Anleitung zur Übung:
Schreib alle folgenden Einträge Zeichen für Zeichen ab.

Einträge zur Übung:
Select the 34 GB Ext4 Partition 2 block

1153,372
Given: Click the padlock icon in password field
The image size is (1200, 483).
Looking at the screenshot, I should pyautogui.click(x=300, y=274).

Gelöste Übung:
Select the 34 GB Ext4 Partition 2 block

1153,372
Given: Click the padlock icon in password field
The image size is (1200, 483).
Looking at the screenshot, I should pyautogui.click(x=300, y=274).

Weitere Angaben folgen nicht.